Le leadership et l’idéologie des insurgés demeurent un mystère alors que la violence persiste
PERSONNEL D’ADF
Le groupe est connu sous plusieurs noms, y compris celui qui évoque l’horreur et le danger du groupe d’insurgés d’origine somalienne. Le nombre de ses adhérents est incertain. Il ne semble pas que son leadership soit lié à une seule personne. Même son idéologie centrale reste vague.
Mais le groupe attaque les cibles civiles et gouvernementales avec létalité et férocité ; il embusque les forces de sécurité et massacre les hommes, les femmes et les enfants avant de brûler complètement les maisons.
En septembre 2018, ces extrémistes ont tué 12 villageois et blessé 14 de plus dans le village de Paqueue au Nord du Mozambique, selon la déclaration faite à l’Agence France-Presse par un habitant local. « Dix des tués ont été abattus par des armes à feu et deux ont été brûlés (à mort) après la mise à feu de 55 maisons, a-t-il déclaré. Une personne a été décapitée après avoir été tuée par balle. »
Certains rapports indiquent que le groupe commença sa militarisation dès 2015, dans la province de Cabo Delgado du Mozambique, déclare James Wholley du Centre Afrique de l’Atlantic Council. À l’époque, les jeunes Mozambicains étaient envoyés dans d’autres pays pour étudier l’Islam et participaient à des camps d’entraînement armés avant de revenir. Des Tanzaniens ont aussi pu y participer. Le groupe commença à consolider sa base et à attaquer la structure régionale du pouvoir.
La première attaque majeure s’est produite le 5 octobre 2017 lorsque 30 à 40 membres du groupe islamiste militant ont attaqué des postes de police, des résidents et des responsables du gouvernement à Mocímboa da Praia, ville de la province de Cabo Delgado.
« C’est évidemment un événement ou un point d’inflexion lorsque l’insurrection annonce une sorte de métastase, quelque chose qui pourrait être défini comme une insurrection et non pas un simple mouvement », déclare M. Wholley à ADF.
L’analyse montre que le Nord du Mozambique possède un grand nombre d’ingrédients qui permettent la propagation des troubles sociaux et de la violence. FocusEconomics l’a classé comme étant le deuxième pays le plus pauvre du monde. La population mwani du pays, concentrée le long de la côte Nord, est constituée de musulmans qui se sentent marginalisés par le gouvernement. La région est connue pour ses entreprises criminelles de trafic de pierres précieuses, de bois de charpente, de stupéfiants, d’ivoire et d’êtres humains. Une nouvelle industrie extractive en plein essor a attiré de grandes sociétés dans la région, ce qui a fait augmenter la tension parmi les habitants. Pourtant, il manque une raison particulière et claire pour cette violence.

— CONTENU DES DONNÉES —
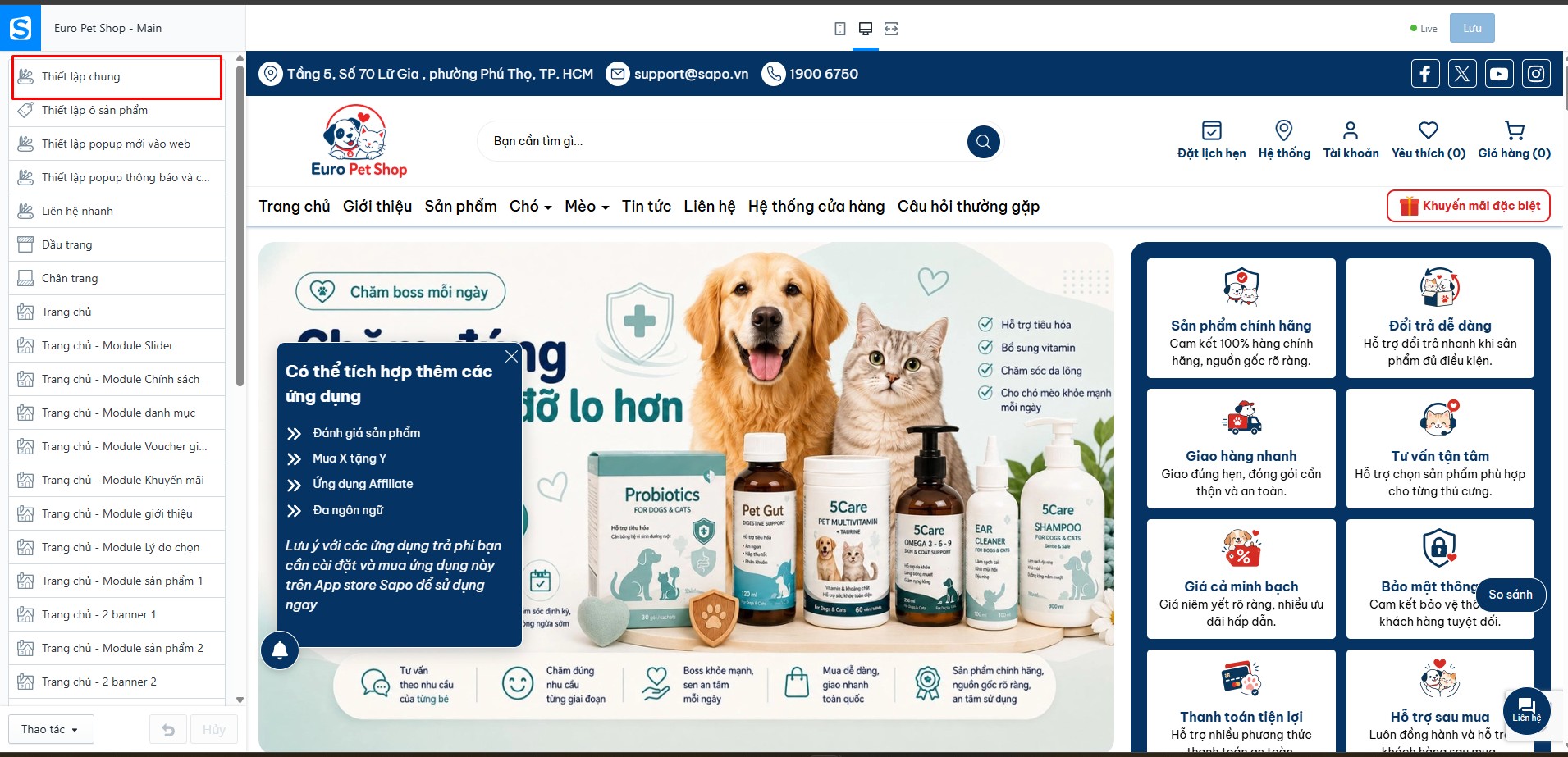Select Trang chủ - Module Slider section
The width and height of the screenshot is (1568, 757).
click(117, 345)
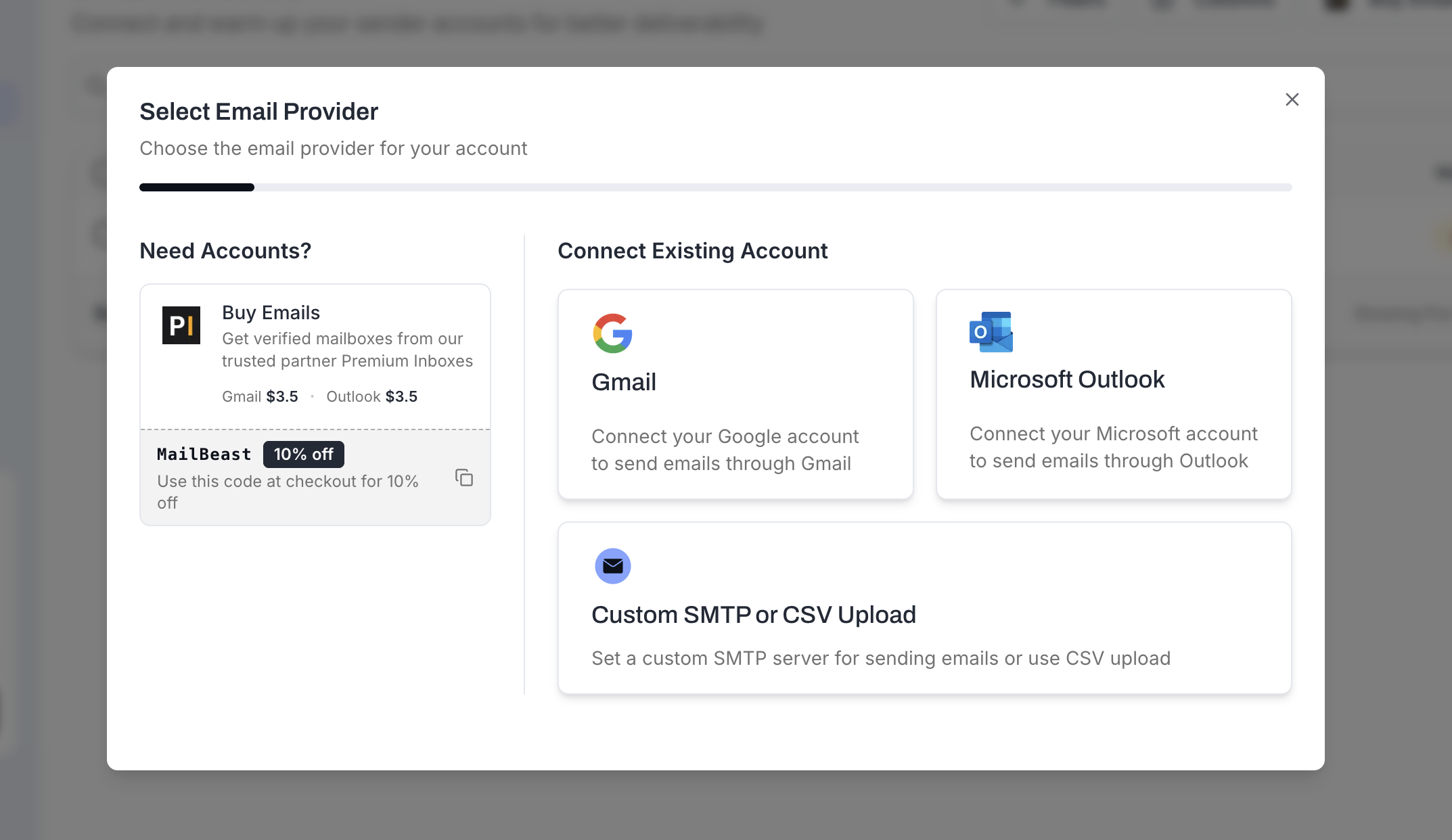Click the purple envelope SMTP icon
This screenshot has width=1452, height=840.
pyautogui.click(x=612, y=565)
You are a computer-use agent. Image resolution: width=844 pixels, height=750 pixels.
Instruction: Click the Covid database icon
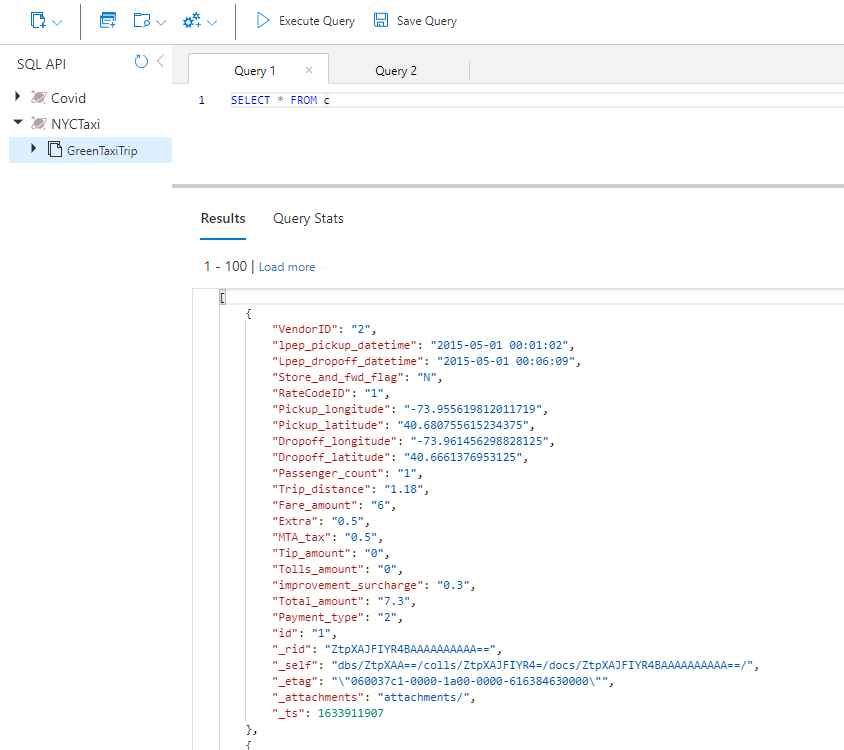[x=39, y=98]
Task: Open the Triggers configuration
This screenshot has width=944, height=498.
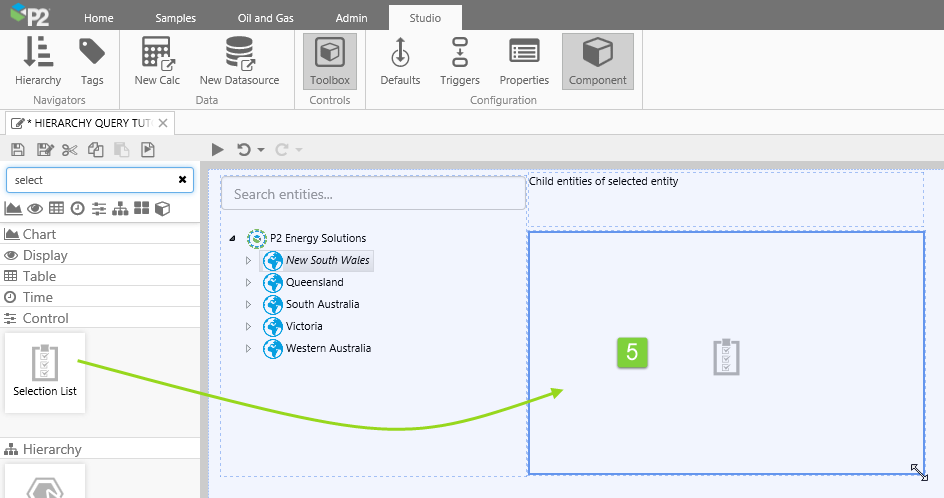Action: pyautogui.click(x=460, y=62)
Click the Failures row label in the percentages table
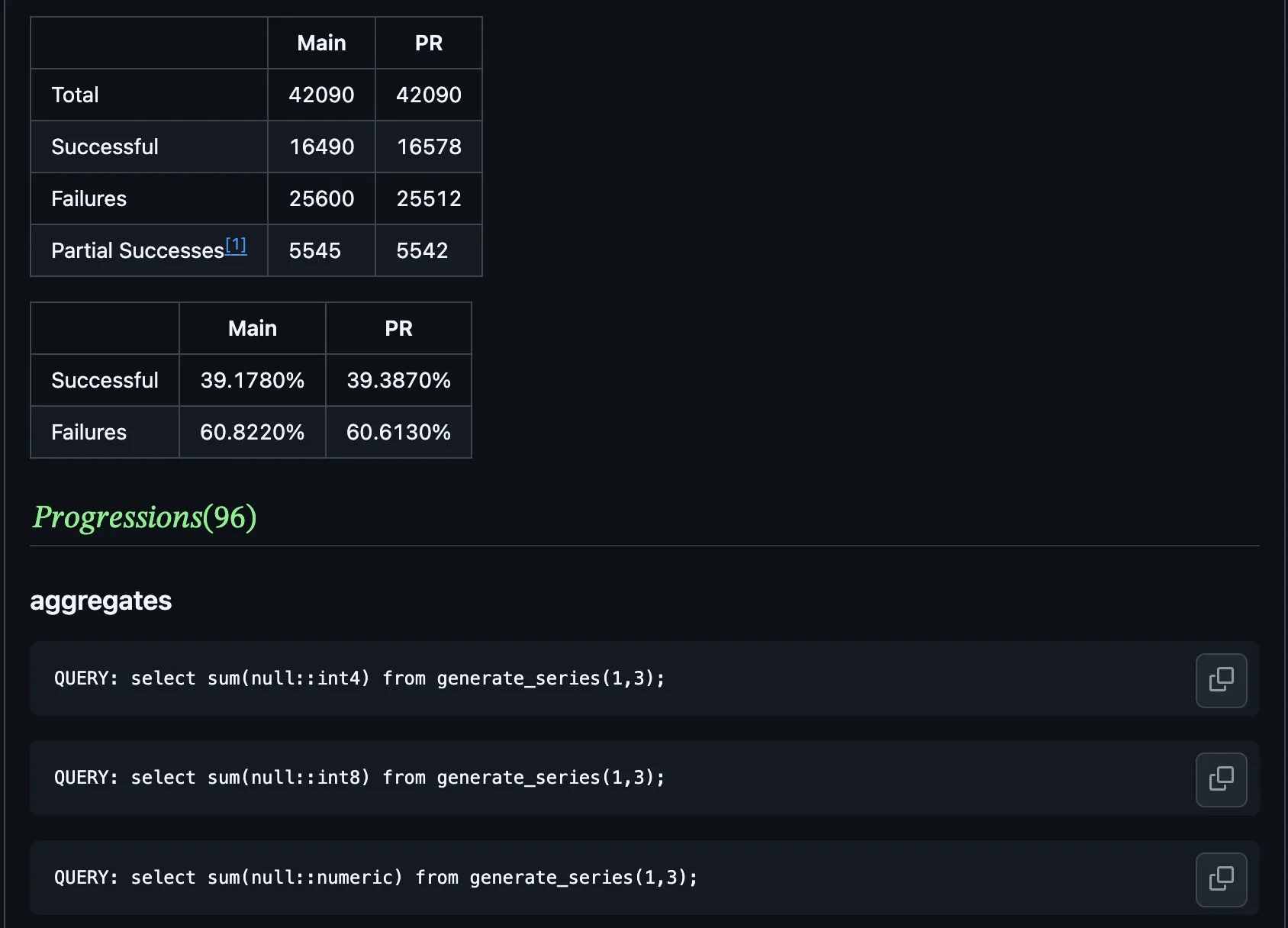Viewport: 1288px width, 928px height. coord(89,432)
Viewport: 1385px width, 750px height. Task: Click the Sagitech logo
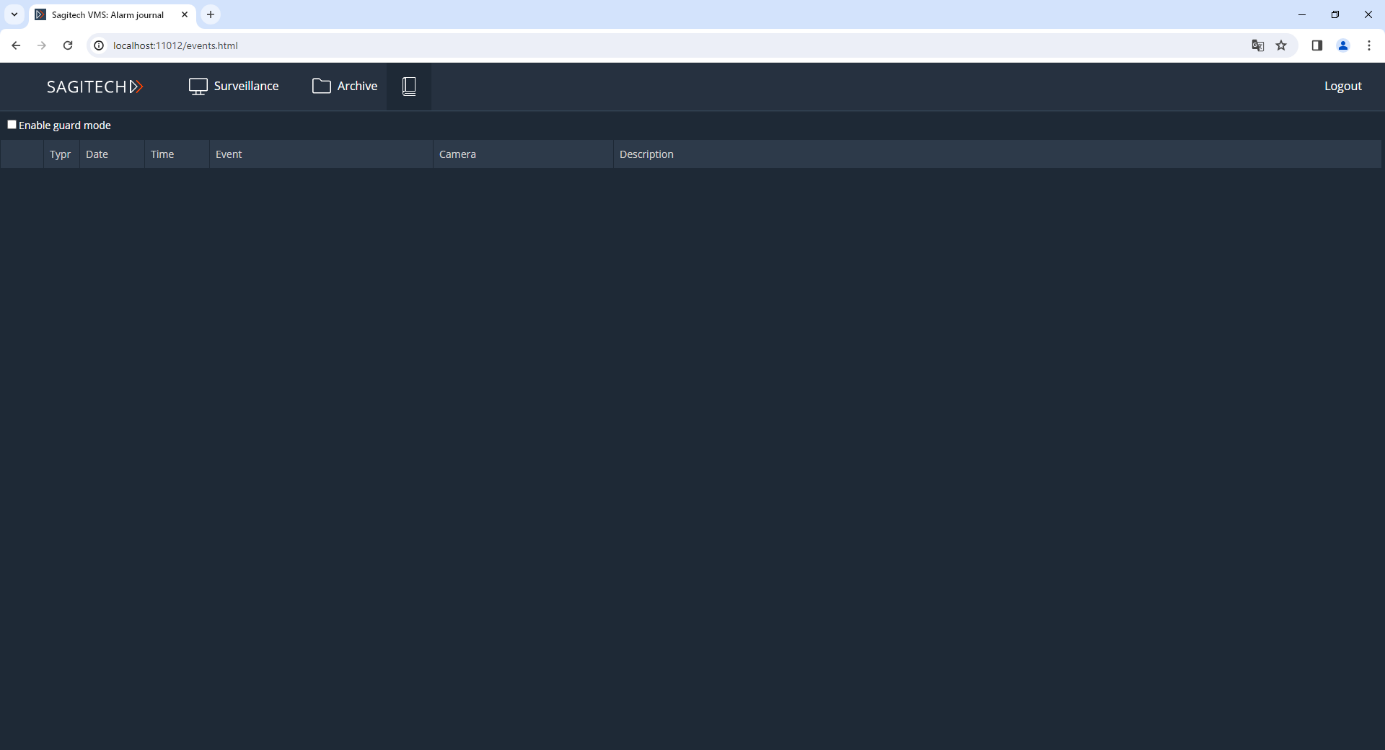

— CONSIGNES DE TRAVAIL —
a. Répondez brièvement à ces questions à partir du texte sur l'insurrection dans le Nord du Mozambique :
(i) Combien de villageois ont été tués à Paqueue en septembre 2018 ?
(ii) À quelle date s'est produite la première attaque majeure du groupe ?
(iii) Quelle population du pays, concentrée le long de la côte Nord, se sent marginalisée par le gouvernement ?
b. Recopiez à l'identique les lignes des enregistrements, depuis celle qui contient « Task: Open the Triggers configuration » jusqu'à la fin des enregistrements, ces deux bornes comprises. Omettez les images dans votre réponse.

— RÉPONSES —
a.
(i) 12 villageois.
(ii) Le 5 octobre 2017.
(iii) La population mwani.

b.
Task: Open the Triggers configuration
This screenshot has width=944, height=498.
Action: pyautogui.click(x=460, y=62)
Click the Failures row label in the percentages table
Viewport: 1288px width, 928px height. coord(89,432)
Viewport: 1385px width, 750px height. Task: Click the Sagitech logo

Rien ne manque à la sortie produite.